O medo da morte e a necessidade de dar um sentido à vida nos aproximam da fé. Mas um cientista americano garante: nascemos geneticamente "programados" para acreditar

Por Tarso Araújo
Atualizado em 31 out 2016, 18h36 - Publicado em 18 fev 2011, 22h00

O poeta português Fernando Pessoa atribuiu boa parte de sua obra a 3 heterônimos – Alberto Caeiro, Ricardo Reis e Álvaro de Campos -, cada qual com uma opinião sobre Deus. Caeiro era o que não acreditava – nem Nele, nem em qualquer outro “sentido íntimo das cousas”, como se referia a tudo que é transcendente. Mas reconhecia o tremendo desconforto, por causa da falta de fé, de viver sem explicação para o sentido da vida. No poema O Guardador de Rebanhos, Caeiro inveja a tranquilidade das árvores: “A de não saber para que vivem nem saber que não o sabem”.
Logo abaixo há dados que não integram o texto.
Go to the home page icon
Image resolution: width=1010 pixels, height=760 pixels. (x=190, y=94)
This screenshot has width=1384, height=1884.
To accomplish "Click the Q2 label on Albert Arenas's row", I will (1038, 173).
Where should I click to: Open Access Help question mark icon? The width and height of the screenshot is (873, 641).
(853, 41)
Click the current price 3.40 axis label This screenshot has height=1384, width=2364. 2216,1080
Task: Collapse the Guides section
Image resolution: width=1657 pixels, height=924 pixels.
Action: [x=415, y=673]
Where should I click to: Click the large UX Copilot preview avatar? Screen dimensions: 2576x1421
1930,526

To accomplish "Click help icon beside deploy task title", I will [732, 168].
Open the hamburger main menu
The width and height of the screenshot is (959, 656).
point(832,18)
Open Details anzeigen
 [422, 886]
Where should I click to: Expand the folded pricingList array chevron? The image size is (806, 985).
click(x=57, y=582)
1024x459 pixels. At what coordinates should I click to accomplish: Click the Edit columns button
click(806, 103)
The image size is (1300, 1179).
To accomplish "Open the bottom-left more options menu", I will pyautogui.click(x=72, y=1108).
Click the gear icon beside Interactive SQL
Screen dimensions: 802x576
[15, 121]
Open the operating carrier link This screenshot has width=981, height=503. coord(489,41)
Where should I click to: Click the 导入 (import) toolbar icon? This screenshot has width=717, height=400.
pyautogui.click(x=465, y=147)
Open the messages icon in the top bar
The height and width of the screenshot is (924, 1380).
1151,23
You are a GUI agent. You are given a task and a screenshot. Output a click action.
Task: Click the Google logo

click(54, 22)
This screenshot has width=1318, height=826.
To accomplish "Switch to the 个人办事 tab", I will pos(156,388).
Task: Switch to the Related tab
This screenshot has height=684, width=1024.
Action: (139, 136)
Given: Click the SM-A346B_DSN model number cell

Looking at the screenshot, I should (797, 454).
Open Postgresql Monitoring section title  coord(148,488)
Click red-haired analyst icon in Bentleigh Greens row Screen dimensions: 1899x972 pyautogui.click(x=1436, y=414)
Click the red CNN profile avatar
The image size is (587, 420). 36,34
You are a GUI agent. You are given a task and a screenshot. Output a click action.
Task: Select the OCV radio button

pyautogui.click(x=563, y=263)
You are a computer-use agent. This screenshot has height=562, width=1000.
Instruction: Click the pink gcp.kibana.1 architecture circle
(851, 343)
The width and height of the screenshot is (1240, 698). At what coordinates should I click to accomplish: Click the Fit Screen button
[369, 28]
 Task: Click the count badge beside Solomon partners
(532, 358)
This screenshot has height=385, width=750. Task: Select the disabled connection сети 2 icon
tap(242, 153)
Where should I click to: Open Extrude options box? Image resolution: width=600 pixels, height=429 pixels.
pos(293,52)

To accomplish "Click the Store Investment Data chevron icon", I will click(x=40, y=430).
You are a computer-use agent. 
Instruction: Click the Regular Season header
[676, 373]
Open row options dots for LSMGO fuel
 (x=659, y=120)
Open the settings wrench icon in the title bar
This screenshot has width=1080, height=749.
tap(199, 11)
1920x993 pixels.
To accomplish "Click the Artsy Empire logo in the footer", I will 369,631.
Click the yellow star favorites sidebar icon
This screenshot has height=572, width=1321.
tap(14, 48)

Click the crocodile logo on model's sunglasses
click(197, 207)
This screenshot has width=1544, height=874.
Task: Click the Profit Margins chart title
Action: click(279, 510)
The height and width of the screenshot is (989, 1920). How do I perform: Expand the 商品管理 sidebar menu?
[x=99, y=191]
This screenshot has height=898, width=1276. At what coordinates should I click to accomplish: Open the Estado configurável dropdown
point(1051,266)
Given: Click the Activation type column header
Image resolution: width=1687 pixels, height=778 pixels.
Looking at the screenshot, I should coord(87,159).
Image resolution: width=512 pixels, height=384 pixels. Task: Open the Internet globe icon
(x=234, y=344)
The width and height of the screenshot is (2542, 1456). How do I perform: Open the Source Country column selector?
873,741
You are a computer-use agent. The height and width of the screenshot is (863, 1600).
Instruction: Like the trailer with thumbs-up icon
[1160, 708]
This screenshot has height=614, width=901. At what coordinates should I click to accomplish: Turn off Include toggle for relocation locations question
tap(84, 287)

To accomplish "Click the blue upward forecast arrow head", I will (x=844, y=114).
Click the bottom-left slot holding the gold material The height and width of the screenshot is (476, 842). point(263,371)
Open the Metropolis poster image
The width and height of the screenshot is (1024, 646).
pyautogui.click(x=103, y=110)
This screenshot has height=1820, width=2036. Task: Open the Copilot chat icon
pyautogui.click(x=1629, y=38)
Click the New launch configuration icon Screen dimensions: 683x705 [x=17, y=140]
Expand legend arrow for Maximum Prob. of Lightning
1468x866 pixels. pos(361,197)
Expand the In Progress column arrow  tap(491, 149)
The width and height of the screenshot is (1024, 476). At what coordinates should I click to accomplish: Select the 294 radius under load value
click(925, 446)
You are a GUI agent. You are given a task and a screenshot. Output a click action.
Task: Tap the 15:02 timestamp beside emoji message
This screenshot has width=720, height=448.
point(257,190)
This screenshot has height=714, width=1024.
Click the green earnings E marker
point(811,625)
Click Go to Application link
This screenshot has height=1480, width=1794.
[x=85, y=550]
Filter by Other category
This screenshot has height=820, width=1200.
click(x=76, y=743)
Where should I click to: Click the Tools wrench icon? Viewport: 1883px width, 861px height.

Para alguns estudiosos da relação entre o homem e o divino, esse incômodo do poeta – ou a angústia diante das coisas inexplicáveis do mundo – é o que leva boa parte da humanidade a acreditar que, por trás de tudo, existe uma força superior. “Temos consciência, e ela nos obriga a procurar um sentido para a vida”, diz o filósofo Mário Sérgio Cortella, professor do Departamento de Ciências da Religião da Pontifícia Universidade Católica (PUC) de São Paulo.

 

Instinto básico

Desse ponto de vista, acreditar em Deus funcionaria, por exemplo, como um conforto diante da inevitabilidade da morte. E emprestaria propósito à existência – pois nossa “passagem” pela Terra seria apenas uma das etapas a ser cumpridas. “Quando estamos numa cidade estrangeira, ficamos inseguros. É sempre assim: precisamos construir algo ao nosso redor que nos dê segurança”, afirma o teólogo Jorge Cláudio Ribeiro, também professor da PUC de São Paulo. “Queremos entender e dar sentido a tudo que nos cerca. E a crença em Deus atende a essa necessidade elementar.”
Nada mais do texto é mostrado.